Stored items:
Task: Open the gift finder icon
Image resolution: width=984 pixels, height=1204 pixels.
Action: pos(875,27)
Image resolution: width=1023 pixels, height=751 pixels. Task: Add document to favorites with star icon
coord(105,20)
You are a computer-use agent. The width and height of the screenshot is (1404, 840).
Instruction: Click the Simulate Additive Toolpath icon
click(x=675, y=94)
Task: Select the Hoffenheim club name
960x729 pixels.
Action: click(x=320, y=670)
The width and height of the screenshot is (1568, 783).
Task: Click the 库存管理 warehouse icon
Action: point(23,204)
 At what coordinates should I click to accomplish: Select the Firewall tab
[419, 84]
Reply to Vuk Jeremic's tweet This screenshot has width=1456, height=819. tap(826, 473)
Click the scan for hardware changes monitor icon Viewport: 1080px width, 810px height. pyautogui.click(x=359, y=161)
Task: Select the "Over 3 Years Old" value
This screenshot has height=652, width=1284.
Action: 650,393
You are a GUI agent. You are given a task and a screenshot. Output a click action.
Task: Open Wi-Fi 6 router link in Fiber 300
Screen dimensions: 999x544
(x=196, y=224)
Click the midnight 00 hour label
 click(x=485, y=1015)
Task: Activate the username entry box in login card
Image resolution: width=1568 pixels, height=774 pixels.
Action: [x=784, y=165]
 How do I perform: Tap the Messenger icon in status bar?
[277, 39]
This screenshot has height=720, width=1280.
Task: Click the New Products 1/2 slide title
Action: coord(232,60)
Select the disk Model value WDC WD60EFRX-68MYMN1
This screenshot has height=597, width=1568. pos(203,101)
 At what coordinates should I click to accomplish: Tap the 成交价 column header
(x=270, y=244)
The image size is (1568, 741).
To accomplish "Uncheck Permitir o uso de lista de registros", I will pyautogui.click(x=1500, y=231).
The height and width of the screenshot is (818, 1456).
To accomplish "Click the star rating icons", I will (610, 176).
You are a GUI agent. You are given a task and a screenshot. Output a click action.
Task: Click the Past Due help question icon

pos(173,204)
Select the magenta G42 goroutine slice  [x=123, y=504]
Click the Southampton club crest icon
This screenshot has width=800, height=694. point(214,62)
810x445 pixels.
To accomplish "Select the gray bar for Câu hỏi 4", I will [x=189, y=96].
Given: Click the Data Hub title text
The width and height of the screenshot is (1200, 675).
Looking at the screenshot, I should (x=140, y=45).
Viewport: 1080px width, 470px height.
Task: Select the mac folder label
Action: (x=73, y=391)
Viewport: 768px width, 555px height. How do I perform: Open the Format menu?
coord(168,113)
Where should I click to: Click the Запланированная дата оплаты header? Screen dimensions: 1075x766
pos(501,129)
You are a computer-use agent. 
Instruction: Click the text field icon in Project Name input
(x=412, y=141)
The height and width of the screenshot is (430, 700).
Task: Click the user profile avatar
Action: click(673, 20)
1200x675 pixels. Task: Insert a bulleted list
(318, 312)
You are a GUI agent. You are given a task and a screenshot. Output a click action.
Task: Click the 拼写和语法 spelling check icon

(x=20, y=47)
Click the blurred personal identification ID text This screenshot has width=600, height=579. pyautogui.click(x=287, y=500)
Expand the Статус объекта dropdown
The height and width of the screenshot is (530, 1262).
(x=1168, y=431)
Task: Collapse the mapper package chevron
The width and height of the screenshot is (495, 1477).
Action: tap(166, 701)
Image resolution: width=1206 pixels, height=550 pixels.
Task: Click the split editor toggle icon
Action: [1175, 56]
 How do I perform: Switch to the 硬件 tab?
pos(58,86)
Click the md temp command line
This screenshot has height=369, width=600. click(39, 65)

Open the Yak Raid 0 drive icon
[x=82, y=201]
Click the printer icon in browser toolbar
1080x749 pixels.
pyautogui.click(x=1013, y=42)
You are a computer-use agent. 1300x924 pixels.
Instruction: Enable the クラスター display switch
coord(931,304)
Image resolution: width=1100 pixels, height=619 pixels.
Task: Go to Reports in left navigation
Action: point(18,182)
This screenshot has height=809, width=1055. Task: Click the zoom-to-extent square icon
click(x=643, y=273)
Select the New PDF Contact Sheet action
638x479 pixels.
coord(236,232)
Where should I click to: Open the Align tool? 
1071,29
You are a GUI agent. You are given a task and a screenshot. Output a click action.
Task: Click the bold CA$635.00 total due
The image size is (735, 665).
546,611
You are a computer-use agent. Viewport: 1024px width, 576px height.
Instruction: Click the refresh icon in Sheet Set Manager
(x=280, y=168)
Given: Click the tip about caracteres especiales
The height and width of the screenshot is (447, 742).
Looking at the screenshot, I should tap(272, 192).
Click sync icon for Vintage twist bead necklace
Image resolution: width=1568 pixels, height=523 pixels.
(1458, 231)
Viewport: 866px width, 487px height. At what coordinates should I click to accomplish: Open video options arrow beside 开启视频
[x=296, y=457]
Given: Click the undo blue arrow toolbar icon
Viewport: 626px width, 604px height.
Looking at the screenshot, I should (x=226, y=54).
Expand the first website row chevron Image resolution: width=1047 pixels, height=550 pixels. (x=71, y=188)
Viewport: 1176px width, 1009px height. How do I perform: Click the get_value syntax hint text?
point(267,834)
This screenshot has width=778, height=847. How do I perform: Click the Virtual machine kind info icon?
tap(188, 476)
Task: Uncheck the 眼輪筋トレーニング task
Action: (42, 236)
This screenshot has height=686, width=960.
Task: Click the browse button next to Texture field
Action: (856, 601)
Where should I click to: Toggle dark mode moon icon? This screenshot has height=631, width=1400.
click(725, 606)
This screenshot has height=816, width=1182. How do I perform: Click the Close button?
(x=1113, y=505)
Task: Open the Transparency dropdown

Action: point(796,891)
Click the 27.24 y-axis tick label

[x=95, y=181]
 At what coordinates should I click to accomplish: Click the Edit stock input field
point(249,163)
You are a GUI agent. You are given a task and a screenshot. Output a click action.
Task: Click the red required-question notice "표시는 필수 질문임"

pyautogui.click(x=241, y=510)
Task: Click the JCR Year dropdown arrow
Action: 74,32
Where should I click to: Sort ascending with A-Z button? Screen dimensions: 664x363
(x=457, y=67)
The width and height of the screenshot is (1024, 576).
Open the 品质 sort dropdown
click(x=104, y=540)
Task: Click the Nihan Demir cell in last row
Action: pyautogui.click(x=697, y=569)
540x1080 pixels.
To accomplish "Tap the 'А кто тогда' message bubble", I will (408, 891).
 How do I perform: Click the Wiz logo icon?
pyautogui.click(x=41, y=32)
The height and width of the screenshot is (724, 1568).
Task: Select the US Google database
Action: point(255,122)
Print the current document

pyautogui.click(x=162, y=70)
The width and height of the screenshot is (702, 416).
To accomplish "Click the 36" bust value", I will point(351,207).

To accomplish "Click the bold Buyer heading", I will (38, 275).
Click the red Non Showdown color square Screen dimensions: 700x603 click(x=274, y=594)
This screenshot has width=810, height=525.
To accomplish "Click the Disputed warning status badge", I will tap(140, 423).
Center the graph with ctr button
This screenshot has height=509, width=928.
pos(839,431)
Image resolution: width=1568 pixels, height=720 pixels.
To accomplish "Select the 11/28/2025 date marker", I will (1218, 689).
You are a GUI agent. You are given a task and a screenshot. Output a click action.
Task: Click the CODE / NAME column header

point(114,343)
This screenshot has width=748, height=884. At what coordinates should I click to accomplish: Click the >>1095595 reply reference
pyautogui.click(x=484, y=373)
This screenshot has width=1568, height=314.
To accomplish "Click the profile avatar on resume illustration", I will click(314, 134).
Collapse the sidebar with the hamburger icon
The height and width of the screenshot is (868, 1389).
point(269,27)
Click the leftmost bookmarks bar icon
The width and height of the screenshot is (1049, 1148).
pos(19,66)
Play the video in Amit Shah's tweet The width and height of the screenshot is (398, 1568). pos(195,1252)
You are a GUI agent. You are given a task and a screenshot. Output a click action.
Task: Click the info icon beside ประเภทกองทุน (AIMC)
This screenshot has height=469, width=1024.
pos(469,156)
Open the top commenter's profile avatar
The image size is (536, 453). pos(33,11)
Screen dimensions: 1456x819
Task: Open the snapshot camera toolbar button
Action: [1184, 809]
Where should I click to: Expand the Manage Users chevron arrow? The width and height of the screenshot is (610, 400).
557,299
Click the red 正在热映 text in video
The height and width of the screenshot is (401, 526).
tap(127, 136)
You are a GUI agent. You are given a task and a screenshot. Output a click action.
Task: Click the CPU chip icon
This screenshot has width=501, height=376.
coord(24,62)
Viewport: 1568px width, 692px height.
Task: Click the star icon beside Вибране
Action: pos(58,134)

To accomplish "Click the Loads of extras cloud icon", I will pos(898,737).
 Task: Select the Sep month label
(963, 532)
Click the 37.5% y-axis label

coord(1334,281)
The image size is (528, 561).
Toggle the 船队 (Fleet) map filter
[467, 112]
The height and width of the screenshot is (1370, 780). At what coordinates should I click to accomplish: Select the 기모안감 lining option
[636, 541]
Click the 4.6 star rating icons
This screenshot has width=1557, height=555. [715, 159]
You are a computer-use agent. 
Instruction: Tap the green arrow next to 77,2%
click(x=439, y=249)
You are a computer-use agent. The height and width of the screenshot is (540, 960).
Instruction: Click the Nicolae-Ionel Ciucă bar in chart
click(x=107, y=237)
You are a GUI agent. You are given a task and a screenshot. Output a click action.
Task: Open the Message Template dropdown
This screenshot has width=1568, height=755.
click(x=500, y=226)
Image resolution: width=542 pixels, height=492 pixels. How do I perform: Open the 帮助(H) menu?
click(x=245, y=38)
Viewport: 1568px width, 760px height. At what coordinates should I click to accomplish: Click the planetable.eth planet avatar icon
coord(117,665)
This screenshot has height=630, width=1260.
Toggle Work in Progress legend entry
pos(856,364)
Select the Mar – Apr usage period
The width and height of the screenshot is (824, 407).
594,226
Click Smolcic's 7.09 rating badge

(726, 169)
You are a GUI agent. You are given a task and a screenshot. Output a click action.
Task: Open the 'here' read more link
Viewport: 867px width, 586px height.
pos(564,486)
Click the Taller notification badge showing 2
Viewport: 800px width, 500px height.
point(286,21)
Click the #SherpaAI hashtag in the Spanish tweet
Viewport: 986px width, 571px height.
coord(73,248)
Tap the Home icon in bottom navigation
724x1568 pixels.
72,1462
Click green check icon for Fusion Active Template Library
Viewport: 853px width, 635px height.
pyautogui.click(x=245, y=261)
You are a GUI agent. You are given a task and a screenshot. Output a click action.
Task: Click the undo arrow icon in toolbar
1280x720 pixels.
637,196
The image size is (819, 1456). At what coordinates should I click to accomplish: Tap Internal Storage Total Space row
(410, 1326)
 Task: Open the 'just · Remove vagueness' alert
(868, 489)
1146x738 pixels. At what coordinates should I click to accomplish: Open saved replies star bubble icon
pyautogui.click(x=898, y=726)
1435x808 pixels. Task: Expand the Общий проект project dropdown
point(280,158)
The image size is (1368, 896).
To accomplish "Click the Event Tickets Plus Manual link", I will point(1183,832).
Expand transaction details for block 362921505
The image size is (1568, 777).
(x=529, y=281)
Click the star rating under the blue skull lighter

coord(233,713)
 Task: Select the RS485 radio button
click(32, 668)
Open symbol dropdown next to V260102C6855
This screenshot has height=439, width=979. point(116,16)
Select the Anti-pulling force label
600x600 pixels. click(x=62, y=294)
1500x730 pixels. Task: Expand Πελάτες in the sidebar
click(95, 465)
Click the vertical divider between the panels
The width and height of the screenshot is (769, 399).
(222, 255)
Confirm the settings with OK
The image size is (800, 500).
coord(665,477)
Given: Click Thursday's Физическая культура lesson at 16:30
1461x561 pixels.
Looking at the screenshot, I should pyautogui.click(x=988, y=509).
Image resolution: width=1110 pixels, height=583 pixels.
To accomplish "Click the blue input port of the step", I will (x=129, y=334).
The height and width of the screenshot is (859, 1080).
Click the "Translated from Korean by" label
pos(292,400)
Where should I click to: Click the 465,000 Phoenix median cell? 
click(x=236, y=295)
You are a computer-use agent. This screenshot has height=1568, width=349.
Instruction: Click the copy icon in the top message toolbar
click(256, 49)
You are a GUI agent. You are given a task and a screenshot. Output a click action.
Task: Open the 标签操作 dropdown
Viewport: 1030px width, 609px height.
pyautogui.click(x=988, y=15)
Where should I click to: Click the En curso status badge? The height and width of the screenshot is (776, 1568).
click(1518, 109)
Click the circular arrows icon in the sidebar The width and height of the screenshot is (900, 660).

▶ [BRIEF]
In the records above, find every line containing the word "Collapse" and show it.

▶ [SOLUTION]
Task: Collapse the mapper package chevron
Collapse the sidebar with the hamburger icon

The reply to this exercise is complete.